Rudi Kronbichler, Austria

 

My work context is the University Clinic for Psychiatry for Children and Adolescents in Salzburg, Austria. Even though I have been working for a long time from a narrative perspective in my outpatient work, it has been only recently that we have been trying to implement narrative ideas and practices on the ward for children and adolescents. This includes the start of a small narrative practice group, that meets once a month to discuss narrative ideas and sometimes jointly works with ‘clients’.

Michael White’s ideas about externalising conversations are very well established in the ongoing therapeutic work in our clinic. Some years ago, a colleague of mine started a group with young women struggling with anorexia and bulimia that deals with the effects that anorexia has on the way how they experience their body. This group is an ongoing offer on our ward and is very well received. We try to offer some help in distancing from destructive ‘inner voices’ and discovering subordinate storylines in their lives and relationships. Among other things we use letters that come from other young persons that are faced with similar problems. These letters involve questions to the group that are supposed to stimulate a critical examination and an exposé of these problems.

In my therapeutic work with adolescents and young adults I have also been strongly influenced by Michael White’s ideas about the ‘unpacking of problems’. When Michael presented his understanding of the absent but implicit and its link with subordinate storylines, I could see a whole range of additional options for unpacking problems, and revealing and examining the often complex web of subject positions people take versus their problems. This is particularly helpful in my work with adolescents and young adults with a psychiatric diagnosis in discovering heretofore concealed traces of subordinate storylines – such as when the ‘aggressiveness’ of a young woman against her friends contains indications of a longing for protection against disappointment, or when the outward ‘display’ of callousness holds hints to a fear of failure.

All these practices happen in a context where the dominant orientation is on diagnosing psychopathology. In the ongoing work with these children, adolescents, and their families, the challenge is to develop a good relationship with them. This makes it necessary to meet and engage with them in their social and cultural environment/life/reality, with its contradictions and a whole range of social and cultural forces that often pull into different directions. This engagement is only possible if you set aside considerations of diagnosis and psychopathology. You cannot honestly meet with these young persons if psychological symptomatology and their diagnostic categorisation is at the centre of your conversations with them. Foucault’s notion about institutionalised relations of power and the inherent possibilities of resistance on an everyday basis is relevant here.

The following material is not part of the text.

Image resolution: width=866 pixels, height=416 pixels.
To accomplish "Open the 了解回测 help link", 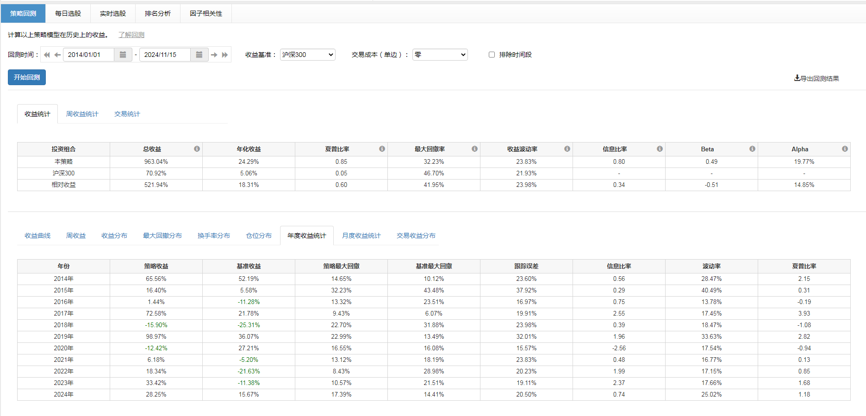I will 131,35.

In the clinical context I work in, I can imagine the development of a concept for in-patient stays that is narratively influenced. But insofar as I consider the innovative potential of narrative therapy is partly due to the fact that it is working from the margins, I would fear there would be something lost if narrative therapy became mainstream in our clinic.

I hope for an increase of interest in narrative therapy by the development of local interest groups that currently exist in Salzburg and Vienna. A result of the first European narrative therapy and community work conference was the foundation of a group to organise the next conference. It was decided that this conference will take place in 2012 in Copenhagen. This meeting of practitioners from all over Europe was a promising start for the establishment of a network of narrative therapists in Europe.